■ Document extract
---+---
I don't have any marble or machinist table (I don't do this kind of work hardly ever - I mean I've rebuilt some old Mercury 2-stroke outboards before - the old green ones but I certainly don't consider myself experienced in this area and definitely don't consider this a hobby. Just trying to help my cousin out..., and doing this for free mind you). 

All I've got is my dining room table..., which is what I used. Put the sandpaper on table then stroked cylinder head across it numerous times.*


----------



## t-craw

Beaner2u said:


> t-craw,
> 
> Did you check the top of the cylinder with a know true straight edge?


*Forgot to answer your other question: No, I did not check top of block with true straight edge.*


----------



## t-craw

*Cleaned things up, took picture and upon viewing pic, I saw this. Look closely at cylinder edge facing valves. Very prominent close to piston.*


----------



## ftorleans1

Checking the block surface with a known "True" straight edge is always a good idea. However, Looking at your pictures, I'm thinking bad valve guides. That is way too much oil for such little run time. 
As for bolt torque, It is "absolutley" necessary to run a tap through the head bolt threads. Any foreign debris(rust, grime,dust,etc...) will cause a false reading due to additional resistance from the foreign material. Don't RTV your head gasket! As long as matting surfaces are with-in specs, proper torque is all you need. A new set of valve guides will most likely stop your oil problem.


----------



## Fluid

I see some scoring on wall, may be out of round. To get a true torque on bolts I always chase the threads with a tap and blow with air to get out debris. I make sure there is nothing that can stop the head bolts from getting a true torque, oil, cleaner, water, grease, sand from sandpaper, dirt ect. Look in some of the threaded holes in the block, they look like some crap is in them. Those picture are after 5 hours run time? If it is you need to check your carb settings, after you get the head gasket thing figured out. Looks rich to me.


----------



## t-craw

Fluid said:


> I see some scoring on wall, may be out of round. To get a true torque on bolts I always chase the threads with a tap and blow with air to get out debris. I make sure there is nothing that can stop the head bolts from getting a true torque, oil, cleaner, water, grease, sand from sandpaper, dirt ect. Look in some of the threaded holes in the block, they look like some crap is in them. Those picture are after 5 hours run time? If it is you need to check your carb settings, after you get the head gasket thing figured out. Looks rich to me.
---+---
■ The exercise
Could you rewrite the part of the cylinder head thread that opens with the words containing "Checking the block" and closes with "little run time.", with "bad valve guides" replaced by "worn piston rings"?
---+---
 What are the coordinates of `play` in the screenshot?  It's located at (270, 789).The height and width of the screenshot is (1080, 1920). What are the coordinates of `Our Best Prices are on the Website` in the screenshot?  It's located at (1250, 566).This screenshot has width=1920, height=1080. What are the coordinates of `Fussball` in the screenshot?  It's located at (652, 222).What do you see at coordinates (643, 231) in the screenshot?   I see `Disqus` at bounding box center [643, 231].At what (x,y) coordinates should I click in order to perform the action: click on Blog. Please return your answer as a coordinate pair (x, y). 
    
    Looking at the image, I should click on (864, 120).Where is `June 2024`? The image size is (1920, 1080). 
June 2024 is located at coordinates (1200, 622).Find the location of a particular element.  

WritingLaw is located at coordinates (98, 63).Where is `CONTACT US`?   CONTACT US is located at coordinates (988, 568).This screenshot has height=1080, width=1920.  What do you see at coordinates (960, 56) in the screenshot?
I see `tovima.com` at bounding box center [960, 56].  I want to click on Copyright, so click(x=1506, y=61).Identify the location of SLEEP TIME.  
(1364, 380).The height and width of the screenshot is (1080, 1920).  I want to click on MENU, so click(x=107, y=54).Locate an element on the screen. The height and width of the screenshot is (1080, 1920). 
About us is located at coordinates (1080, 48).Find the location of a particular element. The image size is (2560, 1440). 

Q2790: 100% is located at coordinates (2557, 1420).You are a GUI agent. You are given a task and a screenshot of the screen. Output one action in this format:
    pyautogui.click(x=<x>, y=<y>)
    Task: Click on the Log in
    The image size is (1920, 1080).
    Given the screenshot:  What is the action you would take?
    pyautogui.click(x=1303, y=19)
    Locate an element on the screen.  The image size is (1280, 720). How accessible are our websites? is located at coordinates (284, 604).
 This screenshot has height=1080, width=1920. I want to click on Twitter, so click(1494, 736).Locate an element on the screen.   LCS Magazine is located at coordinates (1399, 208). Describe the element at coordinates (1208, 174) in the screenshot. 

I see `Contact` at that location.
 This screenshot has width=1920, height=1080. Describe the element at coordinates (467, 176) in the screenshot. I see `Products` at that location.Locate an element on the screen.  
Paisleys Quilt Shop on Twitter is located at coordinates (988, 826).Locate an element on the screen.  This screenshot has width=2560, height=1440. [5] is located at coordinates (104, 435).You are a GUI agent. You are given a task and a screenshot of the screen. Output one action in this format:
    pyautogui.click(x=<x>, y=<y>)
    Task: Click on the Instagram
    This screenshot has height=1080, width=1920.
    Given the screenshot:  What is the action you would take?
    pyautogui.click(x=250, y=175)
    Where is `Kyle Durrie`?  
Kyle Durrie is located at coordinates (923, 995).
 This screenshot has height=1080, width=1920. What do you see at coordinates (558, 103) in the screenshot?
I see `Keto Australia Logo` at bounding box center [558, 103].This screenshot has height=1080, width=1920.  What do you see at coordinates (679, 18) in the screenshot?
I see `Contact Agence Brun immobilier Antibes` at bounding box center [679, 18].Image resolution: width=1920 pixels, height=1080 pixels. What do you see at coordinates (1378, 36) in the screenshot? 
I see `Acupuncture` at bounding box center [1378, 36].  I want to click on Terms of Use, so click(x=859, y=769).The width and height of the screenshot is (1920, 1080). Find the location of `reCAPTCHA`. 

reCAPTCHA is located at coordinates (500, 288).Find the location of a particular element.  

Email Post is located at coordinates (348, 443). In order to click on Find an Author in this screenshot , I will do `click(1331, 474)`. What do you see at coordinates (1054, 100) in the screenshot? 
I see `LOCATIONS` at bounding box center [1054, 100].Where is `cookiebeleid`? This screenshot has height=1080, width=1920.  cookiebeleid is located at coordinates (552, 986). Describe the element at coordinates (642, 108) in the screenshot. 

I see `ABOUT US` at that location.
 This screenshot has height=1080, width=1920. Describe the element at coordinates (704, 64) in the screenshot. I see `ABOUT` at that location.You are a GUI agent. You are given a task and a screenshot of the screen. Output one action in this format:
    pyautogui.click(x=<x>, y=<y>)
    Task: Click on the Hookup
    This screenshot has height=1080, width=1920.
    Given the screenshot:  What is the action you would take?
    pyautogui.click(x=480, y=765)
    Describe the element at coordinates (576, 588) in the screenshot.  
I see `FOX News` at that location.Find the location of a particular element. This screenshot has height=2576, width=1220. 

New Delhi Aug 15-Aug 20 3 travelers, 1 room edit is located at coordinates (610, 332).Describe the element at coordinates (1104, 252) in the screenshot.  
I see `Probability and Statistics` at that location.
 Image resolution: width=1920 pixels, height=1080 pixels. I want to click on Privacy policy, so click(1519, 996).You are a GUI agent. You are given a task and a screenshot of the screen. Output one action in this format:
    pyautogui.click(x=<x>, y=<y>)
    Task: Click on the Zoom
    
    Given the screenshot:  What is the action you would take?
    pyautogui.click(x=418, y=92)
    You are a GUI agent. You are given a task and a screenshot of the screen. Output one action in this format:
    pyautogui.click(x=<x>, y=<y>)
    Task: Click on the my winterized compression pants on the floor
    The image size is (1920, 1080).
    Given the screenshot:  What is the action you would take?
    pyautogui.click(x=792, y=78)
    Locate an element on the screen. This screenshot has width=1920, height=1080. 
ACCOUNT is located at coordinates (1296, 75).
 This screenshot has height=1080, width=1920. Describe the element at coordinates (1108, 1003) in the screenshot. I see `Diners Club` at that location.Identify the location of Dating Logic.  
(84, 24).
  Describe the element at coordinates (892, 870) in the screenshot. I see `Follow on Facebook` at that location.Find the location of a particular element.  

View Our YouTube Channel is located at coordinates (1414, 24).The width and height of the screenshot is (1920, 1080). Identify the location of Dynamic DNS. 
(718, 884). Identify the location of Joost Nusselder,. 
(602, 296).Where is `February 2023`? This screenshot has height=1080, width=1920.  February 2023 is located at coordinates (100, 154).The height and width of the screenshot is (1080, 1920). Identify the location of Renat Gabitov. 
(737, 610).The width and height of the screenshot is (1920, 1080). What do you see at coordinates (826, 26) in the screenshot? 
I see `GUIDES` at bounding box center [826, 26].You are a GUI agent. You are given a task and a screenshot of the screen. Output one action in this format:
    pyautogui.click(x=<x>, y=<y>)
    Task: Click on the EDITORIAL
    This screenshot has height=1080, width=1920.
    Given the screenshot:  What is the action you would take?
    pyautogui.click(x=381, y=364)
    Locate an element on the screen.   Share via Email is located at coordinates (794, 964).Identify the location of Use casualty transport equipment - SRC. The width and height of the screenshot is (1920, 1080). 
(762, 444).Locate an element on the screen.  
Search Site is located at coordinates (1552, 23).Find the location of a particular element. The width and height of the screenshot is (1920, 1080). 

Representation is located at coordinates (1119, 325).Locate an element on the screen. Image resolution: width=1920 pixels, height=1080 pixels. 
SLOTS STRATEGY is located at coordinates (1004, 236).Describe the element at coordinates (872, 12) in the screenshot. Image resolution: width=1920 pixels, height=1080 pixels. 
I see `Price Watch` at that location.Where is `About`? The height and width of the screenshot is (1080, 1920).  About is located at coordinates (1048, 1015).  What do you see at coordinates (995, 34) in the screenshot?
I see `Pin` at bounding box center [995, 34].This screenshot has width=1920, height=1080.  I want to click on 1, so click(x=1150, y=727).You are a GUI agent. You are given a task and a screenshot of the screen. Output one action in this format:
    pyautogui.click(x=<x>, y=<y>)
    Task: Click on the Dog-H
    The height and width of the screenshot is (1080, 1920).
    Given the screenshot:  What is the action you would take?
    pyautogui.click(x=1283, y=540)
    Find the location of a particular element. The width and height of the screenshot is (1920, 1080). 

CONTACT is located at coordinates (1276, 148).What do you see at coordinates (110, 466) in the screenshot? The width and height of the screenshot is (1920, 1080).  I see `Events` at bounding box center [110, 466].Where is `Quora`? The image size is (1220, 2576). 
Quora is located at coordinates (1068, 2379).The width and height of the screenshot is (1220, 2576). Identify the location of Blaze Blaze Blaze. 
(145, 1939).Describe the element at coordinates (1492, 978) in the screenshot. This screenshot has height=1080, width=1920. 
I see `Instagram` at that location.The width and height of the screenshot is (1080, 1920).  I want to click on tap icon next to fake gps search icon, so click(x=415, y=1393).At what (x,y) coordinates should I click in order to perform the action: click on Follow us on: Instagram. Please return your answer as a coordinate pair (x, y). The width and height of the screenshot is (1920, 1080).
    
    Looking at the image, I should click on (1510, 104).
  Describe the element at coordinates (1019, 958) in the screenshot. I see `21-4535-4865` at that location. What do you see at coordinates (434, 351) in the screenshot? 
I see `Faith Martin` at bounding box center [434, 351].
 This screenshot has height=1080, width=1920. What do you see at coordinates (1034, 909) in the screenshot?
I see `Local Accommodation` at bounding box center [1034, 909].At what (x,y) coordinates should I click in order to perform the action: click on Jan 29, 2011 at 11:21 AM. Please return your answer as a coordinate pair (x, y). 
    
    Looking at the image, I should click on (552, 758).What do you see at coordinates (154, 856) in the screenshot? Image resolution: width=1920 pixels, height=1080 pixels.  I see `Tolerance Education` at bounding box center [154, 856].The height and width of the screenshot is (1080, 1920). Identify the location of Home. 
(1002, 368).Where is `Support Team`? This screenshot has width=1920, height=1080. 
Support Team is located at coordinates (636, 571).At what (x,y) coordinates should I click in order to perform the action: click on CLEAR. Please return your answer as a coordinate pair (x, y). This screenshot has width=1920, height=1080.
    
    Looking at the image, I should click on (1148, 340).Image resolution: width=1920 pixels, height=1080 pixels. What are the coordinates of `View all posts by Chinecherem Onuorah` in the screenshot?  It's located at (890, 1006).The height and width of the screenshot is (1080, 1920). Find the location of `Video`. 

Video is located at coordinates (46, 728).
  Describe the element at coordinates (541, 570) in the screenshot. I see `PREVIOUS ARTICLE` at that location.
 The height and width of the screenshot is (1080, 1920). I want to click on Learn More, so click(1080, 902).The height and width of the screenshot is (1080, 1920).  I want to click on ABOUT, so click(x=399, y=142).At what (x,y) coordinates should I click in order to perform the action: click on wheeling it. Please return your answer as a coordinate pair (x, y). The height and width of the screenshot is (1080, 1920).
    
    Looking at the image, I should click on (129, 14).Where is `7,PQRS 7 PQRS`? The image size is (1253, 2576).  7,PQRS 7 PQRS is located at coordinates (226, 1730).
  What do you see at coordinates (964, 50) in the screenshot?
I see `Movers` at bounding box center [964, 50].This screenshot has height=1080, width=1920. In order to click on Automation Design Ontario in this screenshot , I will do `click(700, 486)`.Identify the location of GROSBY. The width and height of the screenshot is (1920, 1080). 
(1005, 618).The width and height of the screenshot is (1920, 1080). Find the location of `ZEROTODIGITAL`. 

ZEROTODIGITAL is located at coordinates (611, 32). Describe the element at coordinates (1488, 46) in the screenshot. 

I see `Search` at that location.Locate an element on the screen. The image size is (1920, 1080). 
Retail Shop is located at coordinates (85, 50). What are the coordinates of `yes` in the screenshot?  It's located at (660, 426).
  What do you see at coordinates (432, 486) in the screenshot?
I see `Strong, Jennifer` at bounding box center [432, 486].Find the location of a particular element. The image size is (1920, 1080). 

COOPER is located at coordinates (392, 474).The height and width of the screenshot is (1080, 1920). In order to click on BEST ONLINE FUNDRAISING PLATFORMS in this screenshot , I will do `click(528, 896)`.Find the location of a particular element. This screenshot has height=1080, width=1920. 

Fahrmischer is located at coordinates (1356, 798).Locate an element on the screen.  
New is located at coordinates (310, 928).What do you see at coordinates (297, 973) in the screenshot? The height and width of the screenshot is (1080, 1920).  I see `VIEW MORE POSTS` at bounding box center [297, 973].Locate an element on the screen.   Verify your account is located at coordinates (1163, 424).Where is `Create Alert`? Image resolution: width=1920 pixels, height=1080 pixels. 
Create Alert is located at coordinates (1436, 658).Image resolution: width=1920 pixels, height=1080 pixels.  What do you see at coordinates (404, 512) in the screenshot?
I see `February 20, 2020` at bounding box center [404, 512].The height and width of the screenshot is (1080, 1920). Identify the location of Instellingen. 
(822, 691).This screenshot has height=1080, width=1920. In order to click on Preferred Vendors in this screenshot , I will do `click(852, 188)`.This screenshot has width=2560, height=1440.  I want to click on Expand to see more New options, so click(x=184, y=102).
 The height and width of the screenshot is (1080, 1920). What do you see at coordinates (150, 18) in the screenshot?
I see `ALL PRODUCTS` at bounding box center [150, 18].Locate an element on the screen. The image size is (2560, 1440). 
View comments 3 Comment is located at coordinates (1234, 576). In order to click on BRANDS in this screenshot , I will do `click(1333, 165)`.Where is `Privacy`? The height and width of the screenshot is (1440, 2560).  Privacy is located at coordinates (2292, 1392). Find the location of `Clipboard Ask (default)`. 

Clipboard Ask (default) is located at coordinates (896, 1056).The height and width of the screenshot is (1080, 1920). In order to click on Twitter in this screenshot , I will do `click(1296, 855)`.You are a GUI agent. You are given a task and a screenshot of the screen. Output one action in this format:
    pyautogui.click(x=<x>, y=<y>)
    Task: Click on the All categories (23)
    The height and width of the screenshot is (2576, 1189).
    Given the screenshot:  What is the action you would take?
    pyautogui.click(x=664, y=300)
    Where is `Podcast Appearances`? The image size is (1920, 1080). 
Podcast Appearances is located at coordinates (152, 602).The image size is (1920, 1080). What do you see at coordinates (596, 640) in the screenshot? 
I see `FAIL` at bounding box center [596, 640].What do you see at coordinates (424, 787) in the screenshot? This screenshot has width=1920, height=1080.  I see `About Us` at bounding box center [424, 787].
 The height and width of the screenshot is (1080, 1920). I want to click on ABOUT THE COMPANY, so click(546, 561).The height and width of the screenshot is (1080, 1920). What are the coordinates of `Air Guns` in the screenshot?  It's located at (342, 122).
---+---
■ Reply
Checking the block surface with a known "True" straight edge is always a good idea. However, Looking at your pictures, I'm thinking worn piston rings. That is way too much oil for such little run time.